Filed Under: Food Police Soft Drinks

The Great Soda Shake-Up

Sometimes the food police resemble the Keystone Kops, but their latest bit of tomfoolery would put even the Kops’ antics to shame. At the Institute of Medicine’s Committee on Progress in Preventing Childhood Obesity meeting in Wichita two weeks ago, these courageous regulators struck a blow for public health by getting the host hotel to remove a soda vending machine from the conference. Two explanations can be given for this bold move — both of them ridiculous.
Perhaps the vending machine was junked for symbolic reasons, in a grand gesture by which attendees could signify their commitment to abstinence from all things that might contain sugar (any diet sodas and bottled water in that vending machine were also removed). But the causes of obesity (when the problem isn’t being overstated) are a little more complex. Consider, for instance, that a team of six Harvard researchers studying 14,000 schoolchildren found no connection between childhood obesity and soda consumption.

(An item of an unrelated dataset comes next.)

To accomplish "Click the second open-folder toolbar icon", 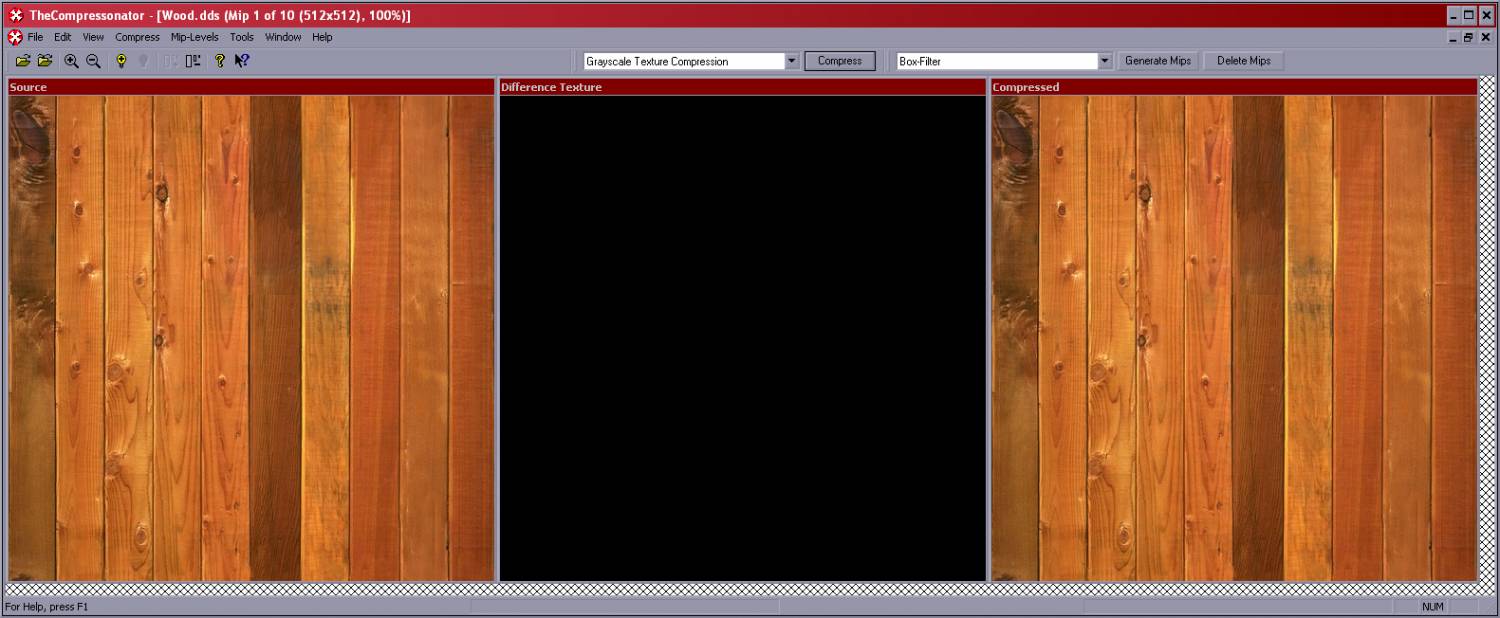I will tap(45, 61).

If the machine wasn’t junked as a symbol, only one explanation remains: a conference full of food police, overflowing with professional and educational credentials and heads stuffed with pseudoscience about the horrors of soda, could not police itself. The temptation to drink soda would be too strong for even the grimmest Puritans. So of course, no one else can be expected to make responsible food choices for themselves and their families.

That vending machine never stood a chance.